> _Extract to read_:
---+---

- Origin: Surry Hills, New South Wales, Australia
- Genres: Indie rock
- Years active: 1999–present
- Label: Independent
- Members: Brett Winterford Mat Smith Felix Akurangi Mark Holbert
- Website: http://www.peregrine-music.com

= Peregrine (band) =

Peregrine are an Australian indie rock band formed in Sydney in 1999.

==Early career==

Peregrine began as the vehicle for the performance of songs written by Brett Winterford, who after several early line-up changes settled on drummer Mathew Smith and bassist Dane Higgins (both joining in 1999), and guitarist Felix Akurangi (joining in 2000). Mark Holbert replaced Higgins on bass and Dave Stabback joined later in the band's career.

Winning a local band competition in Sydney's beachside suburb of Manly within their first few gigs, the band established a residency at the Excelsior of Glebe. This residency ran for two years. At the time, the band was described in street-press magazine Revolver as "Sydney's best kept secret".

In 2003, the band booked itself into Big Jesus Burger Studios in Sydney's Surry Hills to record its first album, which was released under the title One Big Happy Heart Attack.

---+---

> _Source excerpt_:

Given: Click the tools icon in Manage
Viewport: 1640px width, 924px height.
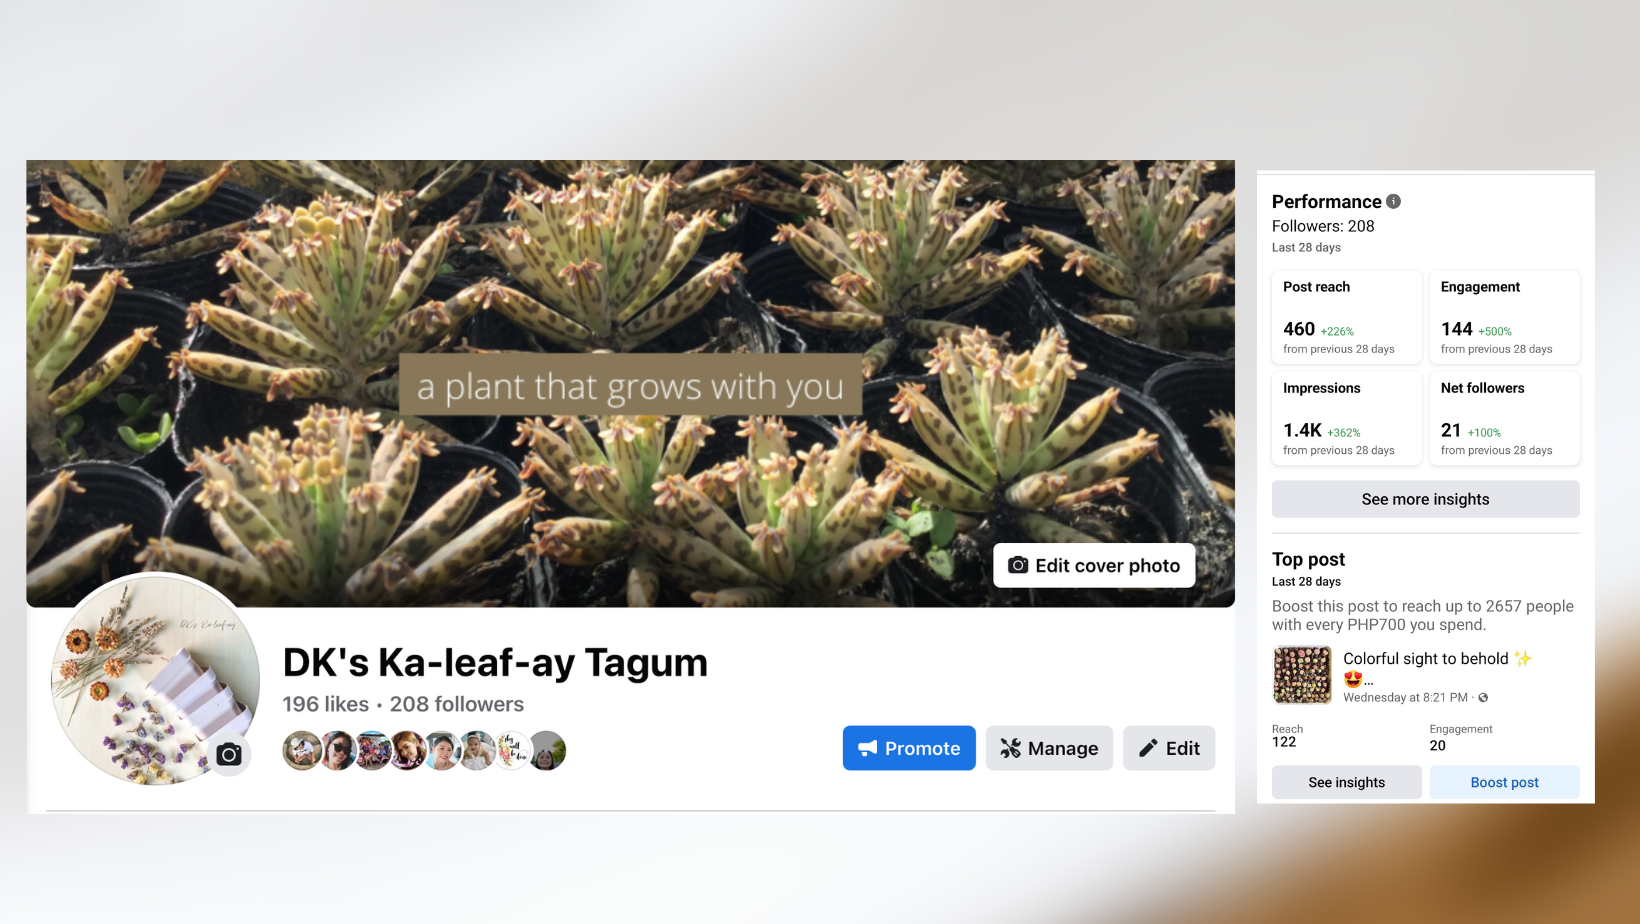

---+---

> _Problems to work on_:
A. Translate into French this sentence from the article on the band Peregrine: "Peregrine are an Australian indie rock band formed in Sydney in 1999."
B. Retype the passage of the Peregrine article that begins at the words "In 2003, the" and ends after the words "Happy Heart Attack.".
C. Extend the article on the band Peregrine, continuing from its last sentence.

> _Answers to the exercise_:
A. Peregrine est un groupe australien de rock indépendant formé à Sydney en 1999.

B.
In 2003, the band booked itself into Big Jesus Burger Studios in Sydney's Surry Hills to record its first album, which was released under the title One Big Happy Heart Attack.

C.
==One Big Happy Heart Attack==
Recorded by producer Chris Townend (Augie March, Darren Hanlon), Heart Attack was a selection of the tracks regularly performed at the Glebe residency.

Songs were tracked live onto two-inch tape, and featured many of the guests that had shared the Excelsior stage with the band - including fellow songwriters Paul Greene, Melanie Horsnell and Josh Schuberth back Winterford's vocals.

A representative from Shock Music Publishing happened to enter the studio while the band was laying down one of its newer tracks, "Fingerpointing".

Winterford's publishing and the album's distribution would later be signed with Shock.

The album was reviewed very favourably by Australia's national newspapers - with The Australian giving it four stars and praising its "narrative wit" and "quiet charm".

The album's opening track "Fingerpointing" was picked up by Australia's national youth radio broadcaster Triple J among others, and was featured in the radio station's 'Home and Hosed: First Harvest' compilation, and on several films and television shows.

==Stay Inside & Misbehave==
After touring Heart Attack up and down Australia's East Coast, the band took a break in 2004/05 to allow Winterford to travel. Upon his return, the band reformed with new bassist Mark Holbert, and began tracking their 2007 album Stay Inside & Misbehave at Sydney's 301 Studios.

The album was produced by Daniel Denholm (The Cruel Sea, Midnight Oil, Powderfinger, Alex Lloyd).

==Members==
Source:
- Brett Winterford (vocals, piano, guitar)
- Felix Akurangi (guitar, percussion)
- Mathew Smith (drums)
- Mark Holbert (bass, backing vocals)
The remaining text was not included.